L’art roman des XIe et XIIe siècles, qui se développe dans le contexte d’une véritable hégémonie de l’Église sur la société, se caractérise par une riche production d’images, en particulier dans la sculpture et la peinture monumentales. Cet art a longtemps été défini comme le résultat de ce que l’on a nommé des « influences » ou des « modèles » ; ceux de l’Antiquité romaine, bien sûr, mais aussi ceux d’un Orient plus ou moins fantasmé (le monde hellénistique, Byzance, les civilisations asiatiques, le monde musulman), ou encore celle de cultures « barbares » ou « celtiques », porteuses d’une abstraction symbolique radicale.
Mais la question de l’identité artistique romane peut être abordée par un autre biais, une autre tension, spécifique à la civilisation chrétienne occidentale, qui est celle du rapport entre le monde créé, c’est-à-dire le monde d’ici-bas, considéré comme corrompu et souillé par le Péché et seulement accessible par les moyens limités de nos sens, et la réalité supérieure du monde céleste qui ne sera révélée qu’à ceux qui accèdent au Salut dans l’au-delà et qui échappe à nos sens englués dans la matière.
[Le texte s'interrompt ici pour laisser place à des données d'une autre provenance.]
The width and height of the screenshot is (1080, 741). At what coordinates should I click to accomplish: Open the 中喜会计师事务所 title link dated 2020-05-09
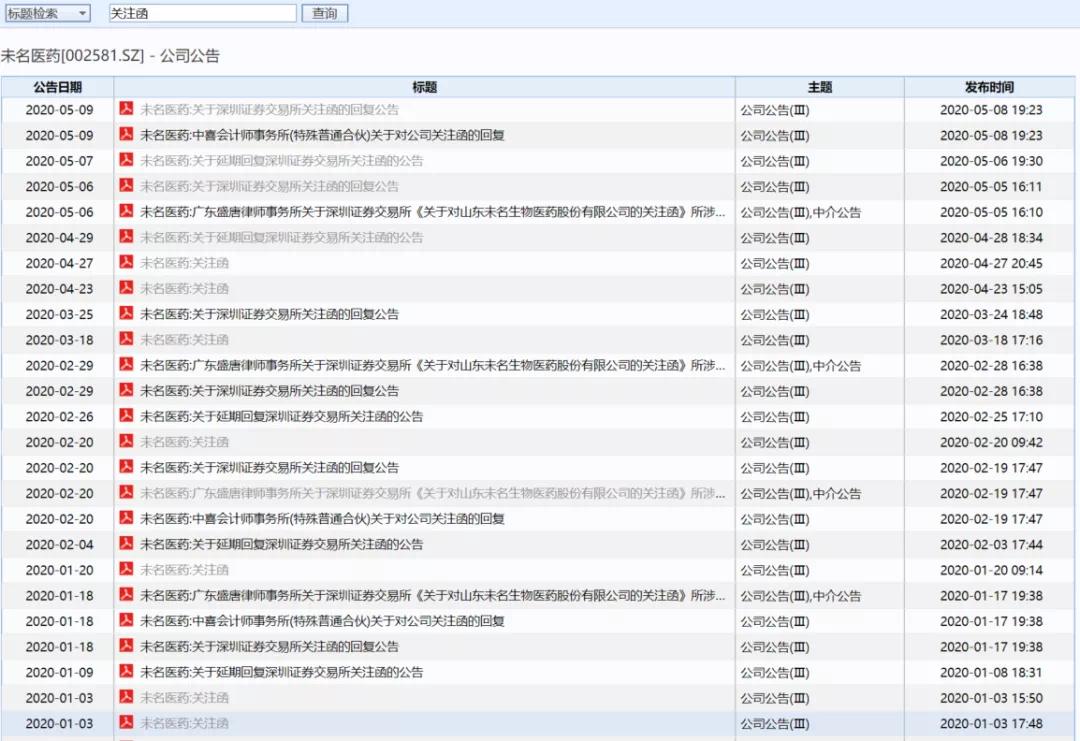(322, 135)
À travers des exemples concrets de décors sculptés ou peints de l’époque romane, on analysera cette tension entre nécessité d’évoquer le monde matériel et sensible, théâtre de la quête du Salut dans lequel les humains sont de pâles reflets du Créateur, et la volonté de suggérer des réalités spirituelles qui, par définition, ne sont pas « visibles », tout cela dans un contexte où l’image, d’abord support de la méditation des clercs, investit progressivement le champ de l’édification des fidèles.